彼は当たり前の疑問を聞いたつもりだったが、有栖だけでなく三葉にまでため息をつかれた。


「私達はね、自由なんだよ。縛られてないんだよ。」


と三葉が説明してくれたが、真琴は理解できなかった。


「自由って部活はそういうものだと思っていたんだが。違うのか?」


部活は入るも入らないも自由なのになぜそんなに部員が多いのか、ということを聞きたかった真琴は再び三葉に質問をした。


「まだまだ甘いね、囚われちゃってるね。」


より理解できなくなり反応に困った真琴は有栖の方へ助けを求める。すると、真琴に聞かれたくて仕方がなかった有栖は直ぐに答えた。もちろん、分かりやすく。

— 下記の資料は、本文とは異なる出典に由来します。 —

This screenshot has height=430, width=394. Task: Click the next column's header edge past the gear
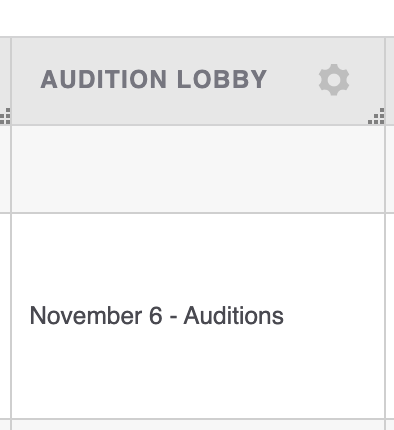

「ただ部活は複数入部可能というだけです。多くても3つらしいですけど、きちんと顔をだし参加していればいいので掛け持ちしている人は多いみたいですね。あと、みっちゃんが言いたかったのは部活は一つまでという先入観にとらわれるな、という意味だと思います。今言ったことは全てデバイスに届いたメッセージに書いてありますから。ほんと兄さんは仕方ない人ですね。」


いつも通りの小言を言われた真琴だったが、これからは何か分からない事があったら妹に聞こうと思った。隣で得意げにしている三葉の言いたいことは伝わらないことが明らかになってたからだ。本人は満足していたので彼はあえて何も言わなかった。

有栖の先導のもと外へと着いた真琴たちは人だかりの多さに驚いた。人垣の先では授業で扱うような魔道具を用いて精度を競ったり、魔法詠唱の速さを競っていた。それを見た真琴は間髪入れず呟いた。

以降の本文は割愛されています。